Il dolore acuto è legato a un danno ai tessuti localizzato. Tende per questo a scomparire via via che procede la guarigione. Di solito ha una causa ben individuabile: una ferita, una frattura, un’infezione in atto o un intervento chirurgico. Il dolore cronico invece dura nel tempo. Può avere origine sia da un danno organico che non si risolve, oppure può essere l’effetto di un processo di automantenimento: ciò significa che la stimolazione nervosa che fa percepire il dolore permane anche se la sua causa iniziale non c’è più. È uno dei sintomi che accompagnano le malattie croniche  di ogni tipo: proprio perché si mantiene nel tempo, altera la condizione psichica ed emotiva del paziente, nonché la sua capacità di mantenere relazioni sociali.

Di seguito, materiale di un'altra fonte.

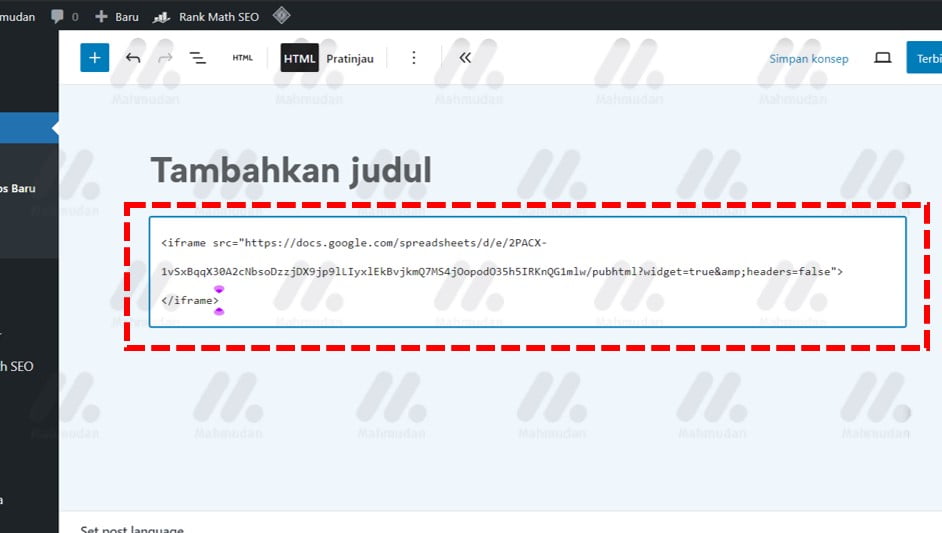The width and height of the screenshot is (942, 533).
Task: Undo the last editor change
Action: click(133, 58)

Si definisce poi un terzo tipo di dolore, quello procedurale, che è strettamente connesso alle procedure mediche di diagnosi o di terapia. È molto spesso associato ad ansia e paura, ed è perciò fonte di stress. Influenza infine sia la percezione della qualità delle cure sia la qualità di vita.

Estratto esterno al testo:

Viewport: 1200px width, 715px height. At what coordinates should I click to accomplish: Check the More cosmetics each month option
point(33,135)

C’è poi una classificazione del dolore sulla base della sua eziopatogenesi.

Si parla di dolore nocicettivo, quando il dolore è dovuto a una stimolazione dei nocicettori, le terminazioni dei neuroni che segnalano al sistema nervoso centrale un danno ai tessuti. Questo danno può essere l’effetto di una stimolazione meccanica forte, una temperatura estrema, la deprivazione di ossigeno, l’esposizione a sostanze chimiche o altri fattori. I nocicettori sono presenti in quasi tutti i distretti anatomici del corpo, con l’importante eccezione del cervello stesso.

Il dolore neuropatico è invece quello che si percepisce in seguito a lesioni del sistema nervoso periferico o del sistema nervoso centrale. I tipici casi di dolore neuropatico sono quelli che colpiscono i soggetti che hanno subito l’amputazione di un arto, o che sono paraplegici, o ancora che sono stati colpiti da un’infezione da herpes (per esempio, il temibile Fuoco di Sant’Antonio) o da una polineuropatia diabetica (cioè un danno dei nervi prodotto dal diabete). Si definisce dolore misto l’associazione di dolore nocicettivo e dolore neuropatico.

Il terzo tipo di dolore è il dolore funzionale, che può derivare da un’abitudine a movimenti disfunzionali o da una postura scorretta. Tipico è il caso del mal di schiena. Nel dolore funzionale giocano un ruolo importante anche l’attivazione del sistema nervoso autonomo, che regola le funzioni inconsce dell’organismo, in soggetti affetti da depressione o da stati di ansia, e l’aumento del tono muscolare nelle situazioni di stress.